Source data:
=-=-=

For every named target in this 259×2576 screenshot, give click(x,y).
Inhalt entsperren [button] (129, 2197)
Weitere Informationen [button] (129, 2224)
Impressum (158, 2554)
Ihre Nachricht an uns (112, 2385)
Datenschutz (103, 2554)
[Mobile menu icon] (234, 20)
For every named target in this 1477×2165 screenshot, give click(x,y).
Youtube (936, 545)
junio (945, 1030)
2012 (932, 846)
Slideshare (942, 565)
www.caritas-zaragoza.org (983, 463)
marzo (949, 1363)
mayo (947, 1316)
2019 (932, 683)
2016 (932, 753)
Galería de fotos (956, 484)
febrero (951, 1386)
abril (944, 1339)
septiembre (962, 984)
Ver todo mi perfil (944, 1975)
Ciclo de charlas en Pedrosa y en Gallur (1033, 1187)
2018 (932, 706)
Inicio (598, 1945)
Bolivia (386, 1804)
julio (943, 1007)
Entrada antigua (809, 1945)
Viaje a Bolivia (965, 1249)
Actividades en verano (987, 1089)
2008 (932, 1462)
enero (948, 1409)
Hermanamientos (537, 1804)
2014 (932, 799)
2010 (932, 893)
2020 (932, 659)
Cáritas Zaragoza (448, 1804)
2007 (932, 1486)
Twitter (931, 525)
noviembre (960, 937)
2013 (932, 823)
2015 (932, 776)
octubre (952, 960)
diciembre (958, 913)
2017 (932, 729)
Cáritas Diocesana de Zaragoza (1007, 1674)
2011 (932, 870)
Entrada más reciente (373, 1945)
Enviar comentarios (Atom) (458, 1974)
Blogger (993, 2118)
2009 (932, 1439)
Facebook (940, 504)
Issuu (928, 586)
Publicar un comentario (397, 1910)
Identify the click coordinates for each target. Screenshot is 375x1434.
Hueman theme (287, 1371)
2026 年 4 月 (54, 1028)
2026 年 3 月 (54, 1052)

=-=-=

PROMPT: Format every line of the source data above as a Markdown table with the columns "No." and "Line", numbering the rows in order and leaving out blank lines.

TASK OUTPUT:
| No. | Line |
|---|---|
| 1 | For every named target in this 259×2576 screenshot, give click(x,y). |
| 2 | Inhalt entsperren [button] (129, 2197) |
| 3 | Weitere Informationen [button] (129, 2224) |
| 4 | Impressum (158, 2554) |
| 5 | Ihre Nachricht an uns (112, 2385) |
| 6 | Datenschutz (103, 2554) |
| 7 | [Mobile menu icon] (234, 20) |
| 8 | For every named target in this 1477×2165 screenshot, give click(x,y). |
| 9 | Youtube (936, 545) |
| 10 | junio (945, 1030) |
| 11 | 2012 (932, 846) |
| 12 | Slideshare (942, 565) |
| 13 | www.caritas-zaragoza.org (983, 463) |
| 14 | marzo (949, 1363) |
| 15 | mayo (947, 1316) |
| 16 | 2019 (932, 683) |
| 17 | 2016 (932, 753) |
| 18 | Galería de fotos (956, 484) |
| 19 | febrero (951, 1386) |
| 20 | abril (944, 1339) |
| 21 | septiembre (962, 984) |
| 22 | Ver todo mi perfil (944, 1975) |
| 23 | Ciclo de charlas en Pedrosa y en Gallur (1033, 1187) |
| 24 | 2018 (932, 706) |
| 25 | Inicio (598, 1945) |
| 26 | Bolivia (386, 1804) |
| 27 | julio (943, 1007) |
| 28 | Entrada antigua (809, 1945) |
| 29 | Viaje a Bolivia (965, 1249) |
| 30 | Actividades en verano (987, 1089) |
| 31 | 2008 (932, 1462) |
| 32 | enero (948, 1409) |
| 33 | Hermanamientos (537, 1804) |
| 34 | 2014 (932, 799) |
| 35 | 2010 (932, 893) |
| 36 | 2020 (932, 659) |
| 37 | Cáritas Zaragoza (448, 1804) |
| 38 | 2007 (932, 1486) |
| 39 | Twitter (931, 525) |
| 40 | noviembre (960, 937) |
| 41 | 2013 (932, 823) |
| 42 | 2015 (932, 776) |
| 43 | octubre (952, 960) |
| 44 | diciembre (958, 913) |
| 45 | 2017 (932, 729) |
| 46 | Cáritas Diocesana de Zaragoza (1007, 1674) |
| 47 | 2011 (932, 870) |
| 48 | Entrada más reciente (373, 1945) |
| 49 | Enviar comentarios (Atom) (458, 1974) |
| 50 | Blogger (993, 2118) |
| 51 | 2009 (932, 1439) |
| 52 | Facebook (940, 504) |
| 53 | Issuu (928, 586) |
| 54 | Publicar un comentario (397, 1910) |
| 55 | Identify the click coordinates for each target. Screenshot is 375x1434. |
| 56 | Hueman theme (287, 1371) |
| 57 | 2026 年 4 月 (54, 1028) |
| 58 | 2026 年 3 月 (54, 1052) |